At each of the times the Company filed its 2023 Form 10-K and Quarterly Reports on Form 10-Q for the periods ended March 31, 2024 and June 30, 2024, the Company’s certifying officers had completed the matters covered by paragraph 4(b) and the introductory language in paragraph 4, referring to its internal control over financial reporting. The certifications filed with the Company’s 2023 Form 10-K and subsequent Quarterly Reports on Form 10-Q contained a scrivener’s error in that they inadvertently omitted such language.
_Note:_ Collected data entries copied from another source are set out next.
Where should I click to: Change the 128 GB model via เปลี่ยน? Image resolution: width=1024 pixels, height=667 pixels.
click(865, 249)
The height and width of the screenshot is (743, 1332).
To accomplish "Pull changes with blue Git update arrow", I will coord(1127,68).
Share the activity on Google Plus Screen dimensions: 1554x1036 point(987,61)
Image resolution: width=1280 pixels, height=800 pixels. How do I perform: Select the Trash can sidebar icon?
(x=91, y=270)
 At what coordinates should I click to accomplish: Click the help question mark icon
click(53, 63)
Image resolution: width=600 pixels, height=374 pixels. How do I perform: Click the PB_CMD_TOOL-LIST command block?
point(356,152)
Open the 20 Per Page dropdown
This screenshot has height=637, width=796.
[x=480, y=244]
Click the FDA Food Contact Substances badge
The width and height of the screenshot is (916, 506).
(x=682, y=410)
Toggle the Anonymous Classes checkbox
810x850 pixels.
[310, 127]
The Company has filed concurrently with this response letter amendments to its 2023 Form 10-K and subsequent Quarterly Reports on Form 10-Q to provide revised certifications.

 

The Company hereby acknowledges that:

 

·the Company and its management are responsible for the accuracy and adequacy of the disclosures in the Company’s filings;

 

·Staff comments or changes to disclosures in response to Staff comments do not foreclose the Commission from taking any action with respect to the filings; and

 

·the Company may not assert Staff comments as a defense in any proceeding initiated by the Commission or any person under the federal securities laws of the United States.

 

***

 

Please direct any comments or questions regarding the foregoing to the undersigned at (858) 997-3332. Thank you in advance for your cooperation in connection with this matter.

 

  Very truly yours,
   
  Innovative Industrial Properties, Inc.
   
   
  By: /s/ David Smith                       
    David Smith
    Chief Financial Officer and Treasurer

 

cc: Alan Gold, Innovative Industrial Properties, Inc.
Paul Smithers, Innovative Industrial Properties, Inc.
Brian Wolfe, Innovative Industrial Properties, Inc.
Andy Bui, Innovative Industrial Properties, Inc.